Ethiopian religious heads urge sharing of Nile waters

Ethiopian Islamic Council in a decree said Ethiopia has right on Nile waters, rejecting Egypt’s sole claim

Addis Getachew and Seleshi Tessema   | 04.06.2020
Ethiopian religious heads urge sharing of Nile waters

ADDIS ABABA, Ethiopia

The Ethiopian Islamic Affairs Supreme Council (EIASC) on Thursday called for peaceful resolution of Nile River water sharing issue, hanging fire between Ethiopia, Egypt, and Sudan.

The dispute between the three countries revolves around the construction of the $5billion Grand Ethiopian Renaissance Dam (GERD) on the Nile River.

Last February, US-sponsored trilateral talks between Ethiopia, Egypt, and Sudan were stalled after Ethiopia withdrew accusing the US treasury department of siding with Egypt instead of mediating.

Tensions have escalated ever since with Egypt launching a massive diplomatic blitzkrieg. It has even threatened to use force, against Ethiopia, which contributes to 86% of the waters of the Blue Nile, the main tributary of the main Nile River.

“Ethiopia has not made use of the Nile waters and there should not any qualms when it begins to use it,’ says Mufti Hajji Omar Idris at a press briefing along with other religious scholars.

Omar a revered figure in Ethiopia said his country was not denying waters to Sudan and Egypt. “Ethiopians are trying to use waters Abbay (Ethiopian name for the Blue Nile) reasonably and equitably,” he said.

Ethiopia, a country with more than 110 million population is the second-most populous country in Africa after Nigeria.
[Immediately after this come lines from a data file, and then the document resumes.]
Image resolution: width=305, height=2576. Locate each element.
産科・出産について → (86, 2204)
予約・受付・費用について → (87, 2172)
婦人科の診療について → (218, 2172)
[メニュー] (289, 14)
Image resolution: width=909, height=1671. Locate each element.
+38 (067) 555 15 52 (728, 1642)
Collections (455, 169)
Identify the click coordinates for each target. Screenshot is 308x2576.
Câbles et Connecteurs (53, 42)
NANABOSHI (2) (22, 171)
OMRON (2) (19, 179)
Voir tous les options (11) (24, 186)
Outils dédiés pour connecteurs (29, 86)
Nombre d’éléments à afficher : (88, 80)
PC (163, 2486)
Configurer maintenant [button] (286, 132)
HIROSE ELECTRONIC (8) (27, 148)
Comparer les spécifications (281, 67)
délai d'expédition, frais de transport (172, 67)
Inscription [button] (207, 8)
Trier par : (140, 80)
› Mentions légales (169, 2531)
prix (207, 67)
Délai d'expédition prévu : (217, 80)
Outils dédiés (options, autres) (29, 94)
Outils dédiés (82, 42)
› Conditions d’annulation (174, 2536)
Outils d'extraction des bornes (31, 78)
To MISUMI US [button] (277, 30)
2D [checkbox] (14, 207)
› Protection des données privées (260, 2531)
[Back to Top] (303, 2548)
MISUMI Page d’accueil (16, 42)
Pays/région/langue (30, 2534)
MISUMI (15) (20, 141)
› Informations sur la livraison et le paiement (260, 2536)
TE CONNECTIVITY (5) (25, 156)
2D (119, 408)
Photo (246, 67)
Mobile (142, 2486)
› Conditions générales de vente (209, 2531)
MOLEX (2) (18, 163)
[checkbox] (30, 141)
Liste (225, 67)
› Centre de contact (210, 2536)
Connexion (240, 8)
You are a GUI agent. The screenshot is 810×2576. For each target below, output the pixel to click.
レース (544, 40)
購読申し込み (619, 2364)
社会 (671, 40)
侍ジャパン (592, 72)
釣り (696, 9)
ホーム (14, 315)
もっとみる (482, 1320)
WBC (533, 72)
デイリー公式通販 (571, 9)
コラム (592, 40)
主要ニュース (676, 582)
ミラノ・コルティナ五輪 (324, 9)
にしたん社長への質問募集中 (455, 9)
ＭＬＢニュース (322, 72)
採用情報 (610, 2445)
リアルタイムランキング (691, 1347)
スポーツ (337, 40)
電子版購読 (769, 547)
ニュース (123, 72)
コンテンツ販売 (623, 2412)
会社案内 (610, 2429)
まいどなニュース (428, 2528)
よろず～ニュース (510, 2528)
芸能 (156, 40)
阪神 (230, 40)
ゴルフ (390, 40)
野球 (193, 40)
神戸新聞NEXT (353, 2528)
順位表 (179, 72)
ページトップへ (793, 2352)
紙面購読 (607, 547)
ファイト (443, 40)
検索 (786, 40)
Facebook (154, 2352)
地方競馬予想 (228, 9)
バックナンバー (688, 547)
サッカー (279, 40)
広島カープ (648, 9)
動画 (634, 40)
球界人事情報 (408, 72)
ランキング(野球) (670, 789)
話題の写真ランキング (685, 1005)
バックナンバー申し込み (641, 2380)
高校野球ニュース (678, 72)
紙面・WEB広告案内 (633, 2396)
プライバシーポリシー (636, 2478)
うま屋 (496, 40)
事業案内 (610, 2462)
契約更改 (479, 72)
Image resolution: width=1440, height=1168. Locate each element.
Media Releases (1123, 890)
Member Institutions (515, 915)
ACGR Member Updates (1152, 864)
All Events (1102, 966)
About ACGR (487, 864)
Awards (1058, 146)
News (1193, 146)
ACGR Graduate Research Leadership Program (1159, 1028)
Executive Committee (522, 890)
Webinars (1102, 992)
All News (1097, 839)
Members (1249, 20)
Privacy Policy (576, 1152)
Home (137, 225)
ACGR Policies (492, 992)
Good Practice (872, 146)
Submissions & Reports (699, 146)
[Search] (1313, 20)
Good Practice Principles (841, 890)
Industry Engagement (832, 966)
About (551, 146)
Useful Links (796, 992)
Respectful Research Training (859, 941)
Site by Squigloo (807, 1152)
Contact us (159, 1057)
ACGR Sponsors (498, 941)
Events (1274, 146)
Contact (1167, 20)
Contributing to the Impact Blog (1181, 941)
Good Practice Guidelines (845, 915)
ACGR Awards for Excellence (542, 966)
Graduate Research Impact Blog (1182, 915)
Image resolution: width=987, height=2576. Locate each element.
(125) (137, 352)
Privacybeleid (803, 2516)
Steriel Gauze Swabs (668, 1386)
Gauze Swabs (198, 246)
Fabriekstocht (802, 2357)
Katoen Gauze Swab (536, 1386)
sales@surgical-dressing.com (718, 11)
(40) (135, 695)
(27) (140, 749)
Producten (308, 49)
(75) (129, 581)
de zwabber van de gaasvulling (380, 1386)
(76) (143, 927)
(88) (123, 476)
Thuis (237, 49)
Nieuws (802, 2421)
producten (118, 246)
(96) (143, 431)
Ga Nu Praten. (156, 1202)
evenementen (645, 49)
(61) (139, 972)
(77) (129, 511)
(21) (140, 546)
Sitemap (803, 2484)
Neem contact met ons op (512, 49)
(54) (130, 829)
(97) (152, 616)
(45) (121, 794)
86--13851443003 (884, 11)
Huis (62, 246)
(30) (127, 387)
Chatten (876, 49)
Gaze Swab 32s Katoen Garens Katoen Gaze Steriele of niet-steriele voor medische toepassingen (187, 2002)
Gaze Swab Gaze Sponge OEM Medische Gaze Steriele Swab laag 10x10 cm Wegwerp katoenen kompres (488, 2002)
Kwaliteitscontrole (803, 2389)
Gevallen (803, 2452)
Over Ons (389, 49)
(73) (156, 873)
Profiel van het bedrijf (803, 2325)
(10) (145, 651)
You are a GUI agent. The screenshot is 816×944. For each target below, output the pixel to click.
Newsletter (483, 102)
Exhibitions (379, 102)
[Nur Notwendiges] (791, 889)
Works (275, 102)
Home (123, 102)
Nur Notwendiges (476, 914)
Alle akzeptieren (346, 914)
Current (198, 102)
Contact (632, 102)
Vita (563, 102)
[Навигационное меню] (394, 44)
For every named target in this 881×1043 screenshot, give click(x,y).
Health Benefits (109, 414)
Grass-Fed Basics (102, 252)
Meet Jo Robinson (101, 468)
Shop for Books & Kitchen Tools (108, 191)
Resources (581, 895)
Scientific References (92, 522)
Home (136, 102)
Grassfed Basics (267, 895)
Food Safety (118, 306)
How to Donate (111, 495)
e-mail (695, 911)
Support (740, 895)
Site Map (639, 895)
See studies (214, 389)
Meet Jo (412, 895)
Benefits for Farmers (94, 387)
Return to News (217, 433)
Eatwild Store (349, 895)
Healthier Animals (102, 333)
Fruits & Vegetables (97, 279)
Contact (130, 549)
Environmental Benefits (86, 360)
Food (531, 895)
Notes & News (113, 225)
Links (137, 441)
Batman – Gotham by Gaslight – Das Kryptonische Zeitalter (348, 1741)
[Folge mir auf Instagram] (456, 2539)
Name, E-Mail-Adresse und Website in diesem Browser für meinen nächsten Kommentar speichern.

It also has a 35% Muslim population, the largest in Sub-Sahara Africa in terms of numbers.

“Egypt should not stick to a stand of using the water of Nile alone,” he said. Omar said that it only sounds a hegemonic attitude, not supported by Sharia.

“The Ethiopian people have a human, religious, legal and natural right to utilize and develop their natural resource given to them by Allah,” a statement issued by the EIASC said.

“Despite the longstanding economic, social and religious ties between Egypt and Ethiopia, Egypt’s monopolistic view on the usage of the Nile waters has deadlocked the negotiations to its current deadlock,” the statement said.

The statement asked Egyptian and Sudanese governments and religious leaders to be that Muslims or Orthodox Christians, to make efforts to revive negotiations between the three countries to find a peaceful resolution of Nile River waters based on justice.